Une contestation massive, malgré la répression
Sous un soleil de plomb et face à des gaz lacrymogènes, les manifestants ont tenu bon, scandant « liberté et démocratie » face aux forces de sécurité déployées massivement. L’ampleur de la mobilisation a surpris même les observateurs internationaux : c’est la plus grande manifestation depuis la prise de pouvoir par le colonel Assimi Goïta en 2021.

Selon Agh Ahmedou Mohamed, journaliste et militant de la société civile :
« Le Mali n’est pas une caserne.

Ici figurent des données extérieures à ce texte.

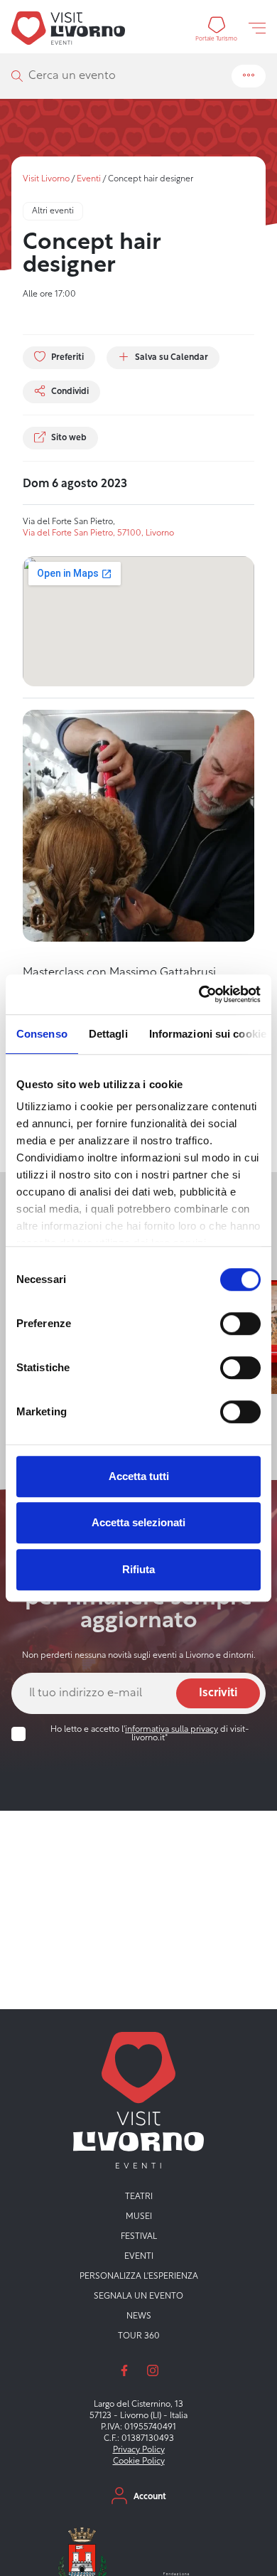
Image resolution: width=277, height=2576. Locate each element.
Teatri (139, 2197)
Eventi (89, 179)
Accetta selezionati (138, 1522)
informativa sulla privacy (171, 1729)
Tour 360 (139, 2336)
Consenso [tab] (41, 1034)
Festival (139, 2236)
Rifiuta (138, 1569)
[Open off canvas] (257, 27)
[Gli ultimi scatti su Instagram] (152, 2370)
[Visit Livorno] (68, 27)
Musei (139, 2217)
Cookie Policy (139, 2461)
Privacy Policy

Le peuple qui a renversé Moussa Traoré en 1991 peut en faire autant aujourd’hui. »
Depuis Paris, Ismaël Sacko, président du Parti Social-Démocrate Africain (PSDA), a salué la mobilisation :
« Le rêve du despote Assimi Goïta s’est brisé le 3 mai. Il n’aura ni mandat de cinq ans, ni présidence à vie. Le peuple a changé la donne. »
Le soutien fort de Moussa Mara
Dans une publication partagée sur les réseaux sociaux, Moussa Mara, ancien Premier ministre malien, a lui aussi félicité les manifestants :
« Bravo au peuple malien pour cette mobilisation. Vous avez été empêchés, intimidés, mais vous avez montré que vous tenez plus que jamais à la liberté, à la justice et à la démocratie. Restons unis et résilients. Ensemble, nous remettrons le Mali sur la bonne voie. »
Cette prise de position a été perçue comme un signal fort d’unité entre les leaders politiques et la base citoyenne, dans une phase critique de la transition.
Des recommandations controversées
Les manifestations font suite aux recommandations du Dialogue des Forces Vives, qui propose :
- La dissolution de tous les partis politiques.
- La prolongation du mandat de Goïta sans élections.
- La fin du pluralisme politique.
Malgré l’absence de validation formelle, un décret gouvernemental a déjà abrogé le statut des partis, provoquant une vague d’indignation au niveau national et international.
Les regards tournés vers 2025
Alors que l’ONU, la CEDEAO et plusieurs ONG internationales rappellent l’importance du respect des droits civiques et du calendrier de transition fixé à mars 2025, le peuple malien semble déterminé à reprendre en main son avenir démocratique.
Conclusion : Un nouveau souffle démocratique ?
Le 3 mai 2025 pourrait marquer le début d’une nouvelle ère au Mali, une ère où la société civile, les partis politiques, et la jeunesse se lèvent ensemble pour dire non à la militarisation de l’État, et exiger le retour à la République et à la légitimité populaire.